Aliran ini berpendapat bahwa perkembangan individu ditentukan oleh bawaan sejak
ia dilahirkan. Faktor lingkungan sendiri dinilai kurang berpengaruh terhadap perkembangan
dan pendidikan anak. Pada hakekatnya aliran Nativisme bersumber dari
Leibnitzian Tradition, sebuah tradisi yang menekankan pada kemampuan dalam diri
seorang anak. Hasil perkambangan ditentukan oleh pembawaan sejak lahir dan
genetik dari kedua orang tua.[1]
Aliran Nativisme berpendapat
karena factor pembawaan sejak lahir. Pembawaan sejak lahir meliputi segala hal
yang diturunkan oleh orang tua melalui gen yang dibawanya. Dari mulai hormone,
system organ, dsb yang berpengaruh pada perilaku.[2]
Dengan
demikian, menurut aliran ini, keberhasilan belajar ditentukan oleh individu itu
sendiri. nativisme berpendapat, jika anak memiliki bakat jahat dari lahir, ia akan
menjadi jahat, dan sebaliknya jika anak memiliki bakat baik, maka ia akan
menjadi baik.

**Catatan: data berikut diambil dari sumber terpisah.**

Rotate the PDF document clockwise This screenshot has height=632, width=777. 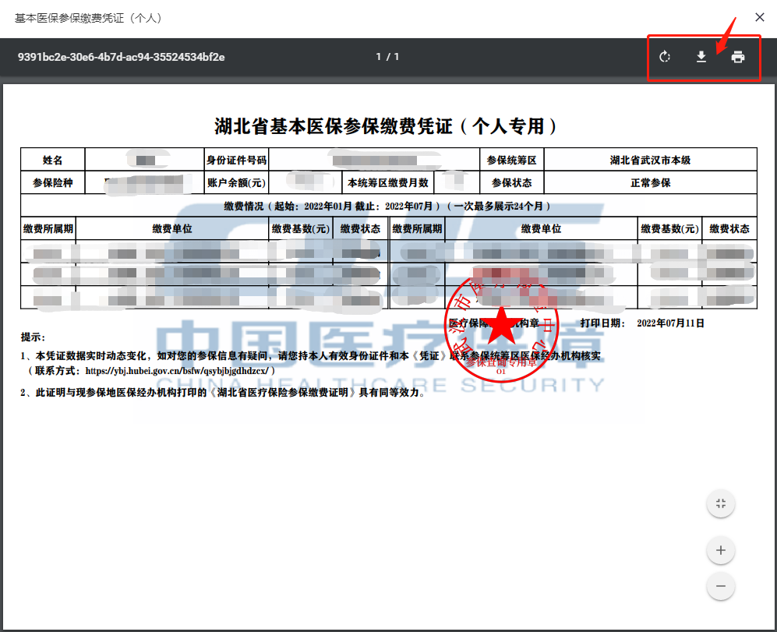pos(665,57)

Pendidikan anak yang tidak sesuai dengan bakat yang dibawa tidak
akan berguna bagi perkembangan anak itu sendiri.
Pandangan
itu tidak menyimpang dari kenyataan. Misalnya, anak mirip orangtuanya secara
fisik dan akan mewarisi sifat dan bakat orangtua. Prinsipnya, pandangan
Nativisme adalah pengakuan tentang adanya daya asli yang telah terbentuk sejak
manusia lahir ke dunia, yaitu daya-daya psikologis dan fisiologis yang bersifat
herediter, serta kemampuan dasar lainnya yang kapasitasnya berbeda dalam diri
tiap manusia. Ada yang tumbuh dan berkembang sampai pada titik maksimal
kemampuannya, dan ada pula yang hanya sampai pada titik tertentu.
Misalnya,
seorang anak yang berasal dari orangtua yang ahli seni musik, akan berkembang
menjadi seniman musik yang mungkin melebihi kemampuan orangtuanya, mungkin juga
hanya sampai pada setengah kemampuan orangtuanya.
Dengan
tegas Arthur Schopenhaur menyatakan yang jahat akan menjadi jahat dan yang baik
akan menjadi baik. Pandangan ini sebagai lawan dari optimisme yaitu pendidikan
pesimisme memberikan dasar bahwa suatu keberhasilan ditentukan oleh faktor
pendidikan, ditentukan oleh anak itu sendiri. Lingkungan sekitar tidak ada,
artinya sebab lingkungan itu tidak akan berdaya dalam mempengaruhi perkembangan
anak.[3]
Walaupun
dalam kenyataan sehari-hari sering ditemukan secara fisik anak mirip orang
tuanya, secara bakat mewarisi bakat kedua orangtuanya, tetapi bakat pembawaan
genetika itu bukan satu-satunya faktor yang menentukan perkembangan anak,
tetapi masih ada faktor lain yang mempengaruhi perkembangan dan pembentukan
anak menuju kedewasaan, mengetahui kompetensi dalam diri dan identitas diri
sendiri (jati diri).
Misalnya
/ contoh lain, ada seorang anak SMA yang mempunyai bakat bermain gitar. Pikiran
dan perasaannya selalu termotivasi untuk bermain gitar. Dia selalu bermain
gitar berjam-jam, tanpa merasakan kebosanan. Pekerjaannya hanya bermain gitar
bahkan sekolahnya saja tidak menarik hatinya. Orang tuanya selalu menasehatinya
bahkan orang tuanya melarang dia untuk bermain gitar dan memutuskan senar
gitarnya. Orang tuanya menginginkan dia kelak menjadi seorang arsitek. Hanya
karena paksaan dari orang tuanya dan bimbingan dari gurunya saja dia
bersekolah. Tetapi saat dia lepas dari pengawasan orang tuanya dan gurunya, dia
kembali kepada gitar dan mencurahkan perhatiannya untuk bermain gitar. Contoh
tersebut merupakan suatu bukti bahwa pendidikan dan lingkungan sama sekali
tidak berkuasa, itulah kata nativisme.
Dengan
demikian jelaslah bahwa menurut aliran ini perkembangan manusia dalam menjalani
hidupnya tergantung pada pembawaannya (faktor hereditas). Menurut penelitian,
faktor hereditas mempengaruhi kemampuan intelektual dan kepribadian seseorang.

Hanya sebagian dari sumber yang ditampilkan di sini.